Work to be completed ::
Only the lines from the one with "Instruction: Collapse the" through the final line below belong in the answer, copied exactly and without pictures.

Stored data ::
══════════
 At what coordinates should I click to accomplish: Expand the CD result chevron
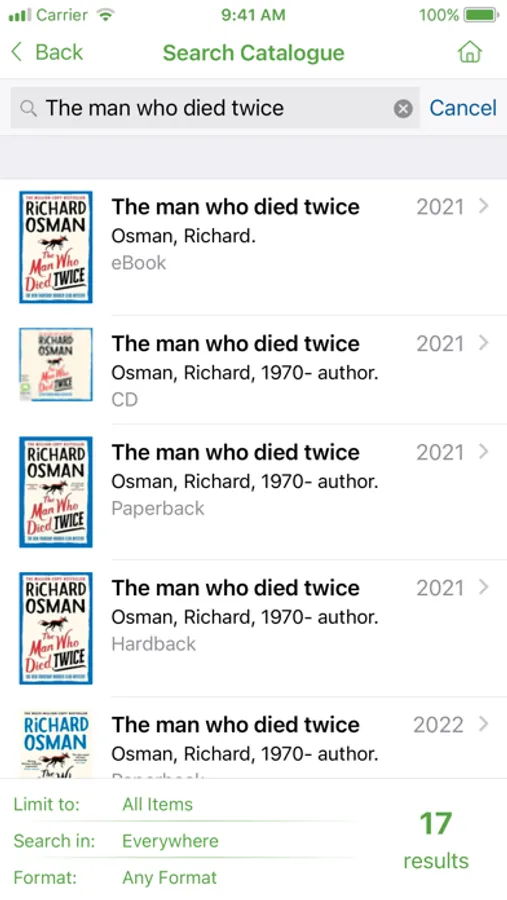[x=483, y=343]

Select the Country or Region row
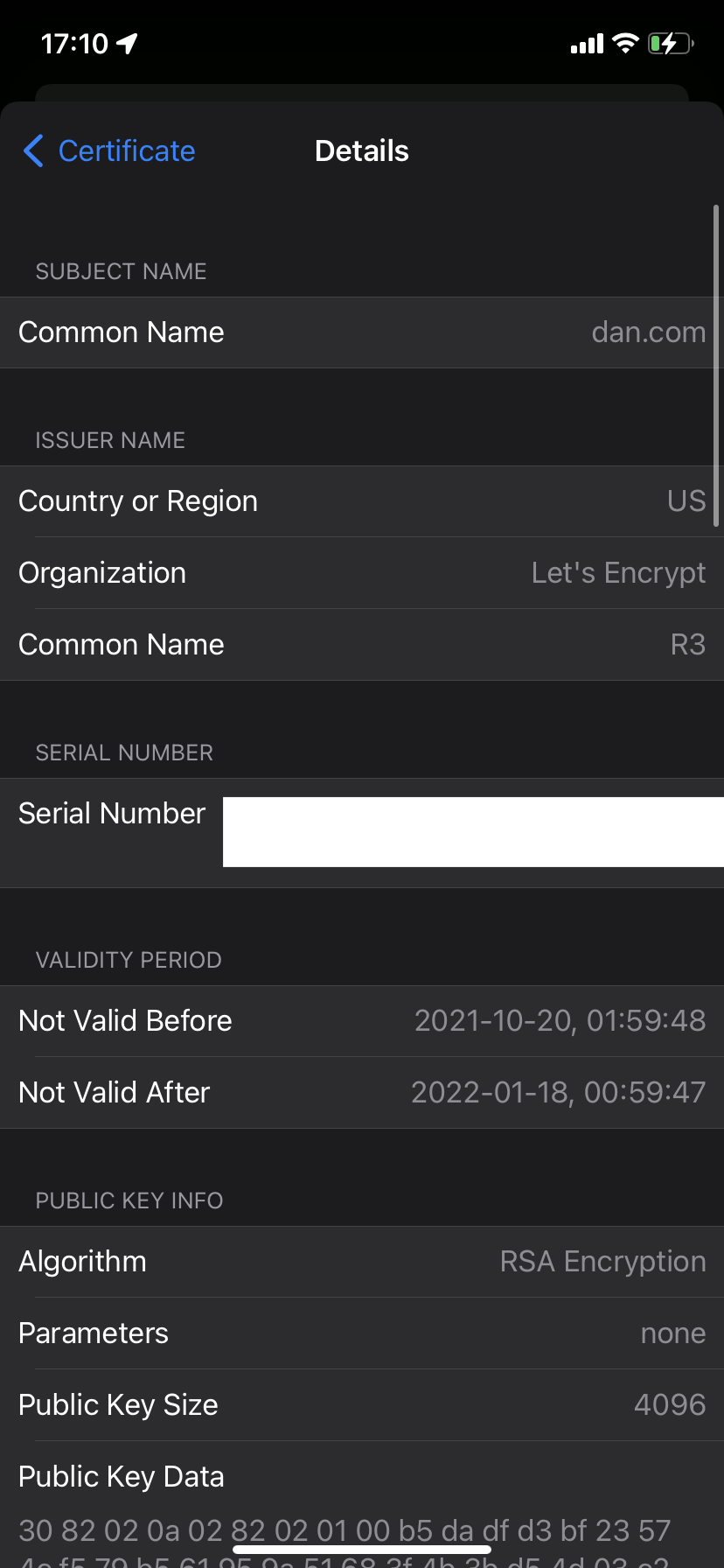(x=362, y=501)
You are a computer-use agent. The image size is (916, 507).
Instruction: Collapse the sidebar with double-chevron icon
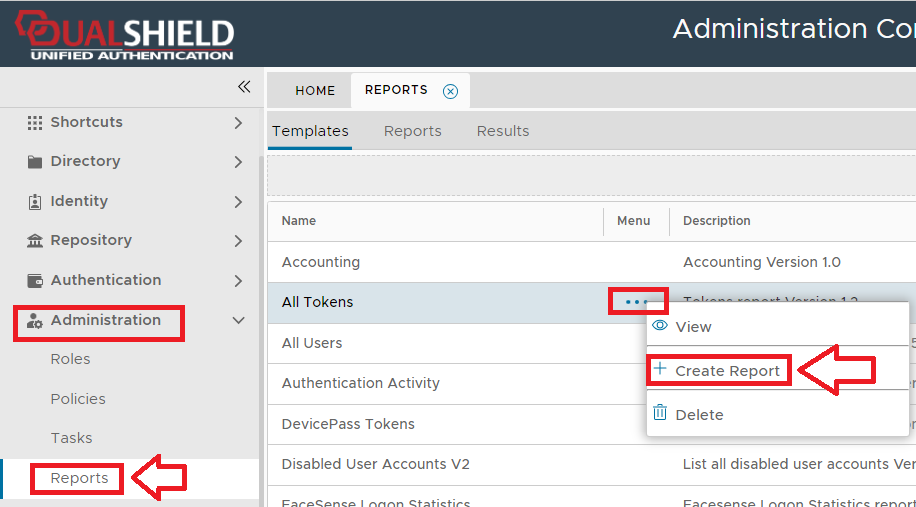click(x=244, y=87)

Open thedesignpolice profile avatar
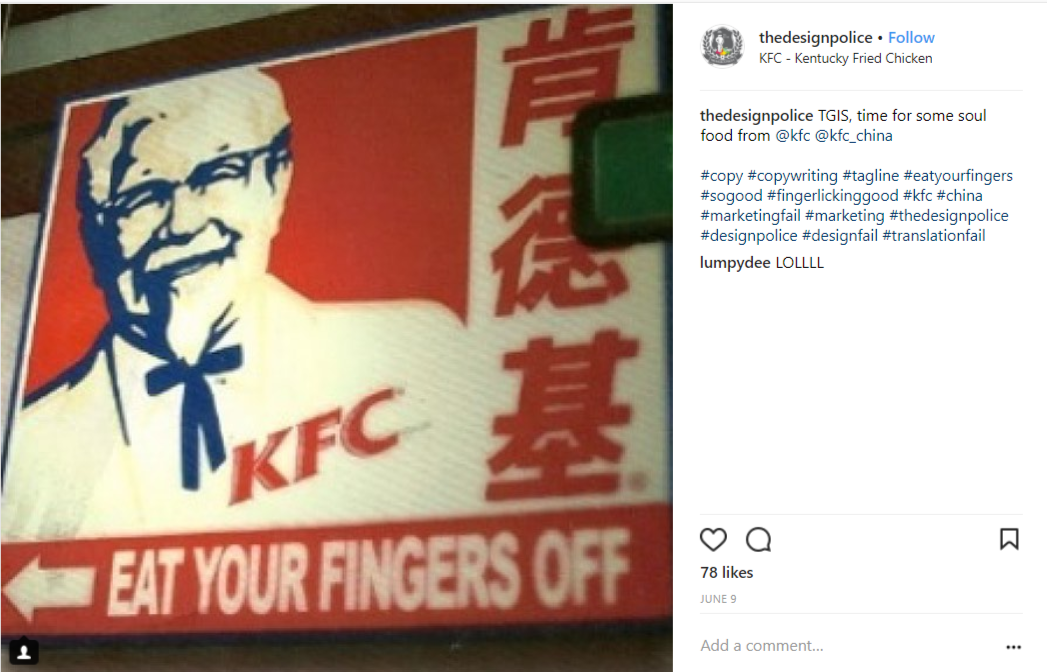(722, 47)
══════════
Result for this exercise ::
Instruction: Collapse the sidebar with double-chevron icon
click(x=244, y=87)

Open thedesignpolice profile avatar
(722, 47)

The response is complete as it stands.